▶ _About this exercise_:
With the line containing "DROP IN (716, 45)" as the starting point, output the remaining lines of the data exactly as they are, through the last.

(Extracted data entries)
"""

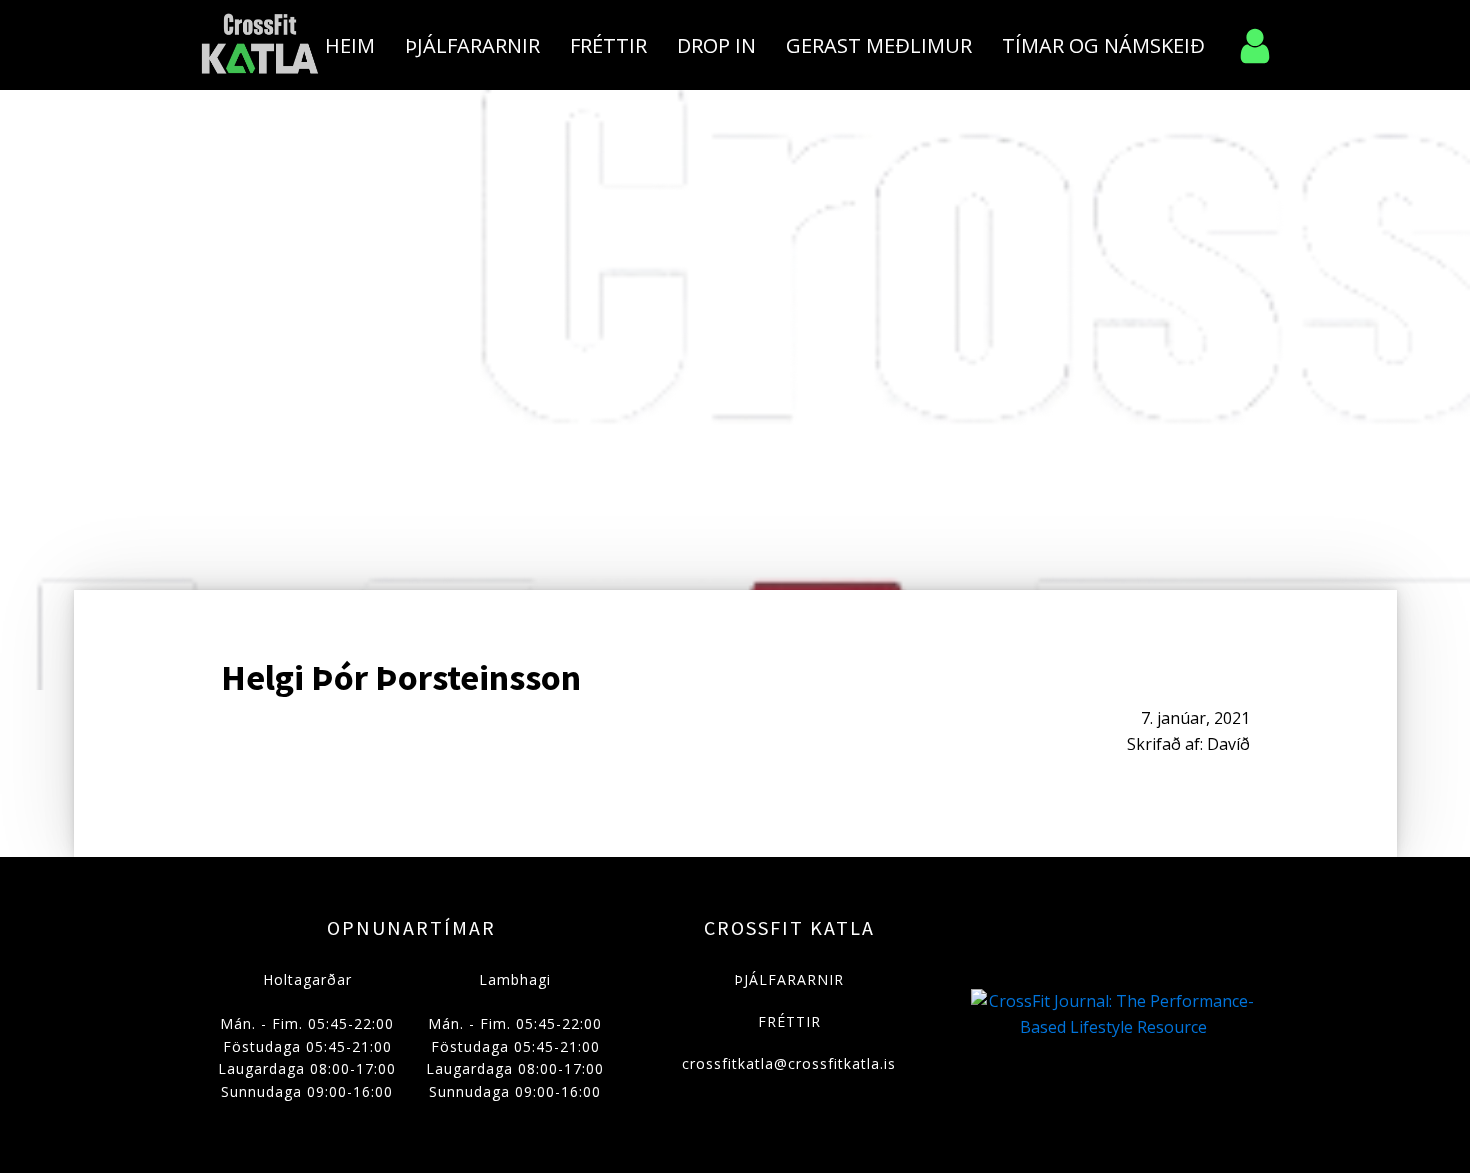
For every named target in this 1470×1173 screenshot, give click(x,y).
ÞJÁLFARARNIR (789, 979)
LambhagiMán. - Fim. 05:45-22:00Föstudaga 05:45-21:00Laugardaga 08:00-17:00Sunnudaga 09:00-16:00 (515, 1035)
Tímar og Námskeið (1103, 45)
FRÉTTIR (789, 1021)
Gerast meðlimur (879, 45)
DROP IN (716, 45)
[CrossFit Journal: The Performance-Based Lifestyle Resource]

"""

▶ _Result for this exercise_:
DROP IN (716, 45)
[CrossFit Journal: The Performance-Based Lifestyle Resource]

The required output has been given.